Nix-style package management

The ideas behind Nix are now over 10 years old. When first reading the published papers on Nix some years ago I was struck by how simple and elegant they are. They also appear to work well in practice, with a full Linux distribution based on them, plus a number of other well-regarded tools.

The key ideas are:

  • A persistent package store. That is, persistent in the sense of an immutable functional data type. Packages are added but never mutated. Old packages can be garbage collected. Just like immutable data structures in Haskell, immutable package stores have several advantages.

  • Working environment(s) that are “views” into the package store.

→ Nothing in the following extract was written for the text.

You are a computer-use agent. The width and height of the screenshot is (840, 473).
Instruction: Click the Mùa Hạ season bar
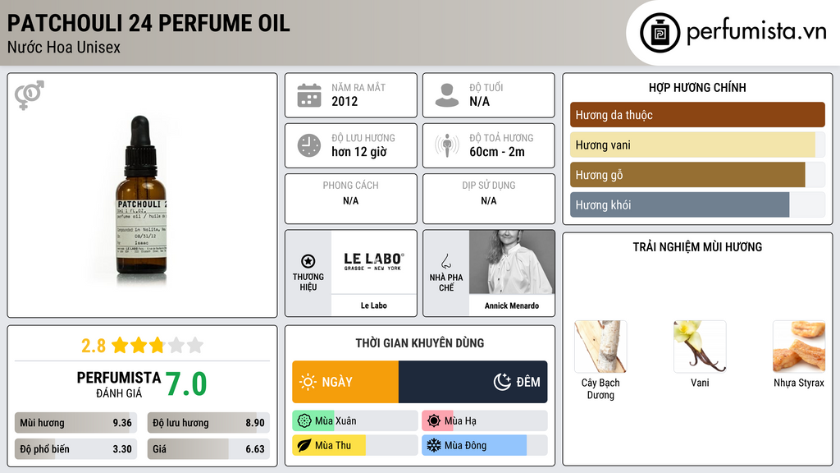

A working environment has a number of packages available, and this is just a subset of all the packages that are installed in the package store. There can be many of these that co-exist and switching the view is simple and cheap.

Contrast this to a traditional approach, e.g. what we have now with Cabal, or Linux distros based on .rpm or .deb. In the traditional approach there is a single environment which is exactly the same as the full set of installed packages. So compared to a traditional approach, we have an extra level of indirection. Having views lets us have a much larger collection of packages installed than we have available in the working environment, and allows multiple environments.

A good illustration of what these ideas give us is to see what happens when we want to add a new package:

  1. We start with our initial environment which points to a bunch of packages from the store.

  2. We compile and install a new package into the store. So far this changes very little, which is a big feature! In particular it cannot break anything. The new installed package can co-exist with all the existing ones. There can be no conflicts (the install paths are arranged to guarantee this). No existing packages have been modified or broken. No environments have yet been changed.

  3. Now we have choices about what to do with environments. Our existing environment is unchanged and does not contain the new package. We can create a new environment that consists of the old environment with the extra package added. In principle both the old and the new environments exist. This is very much like a persistent functional data structure:

    let env' = Map.insert pkgname pkg env

    Both exist, the old one is not changed, and we can decide if we are only interested in the new one or if we want to keep both.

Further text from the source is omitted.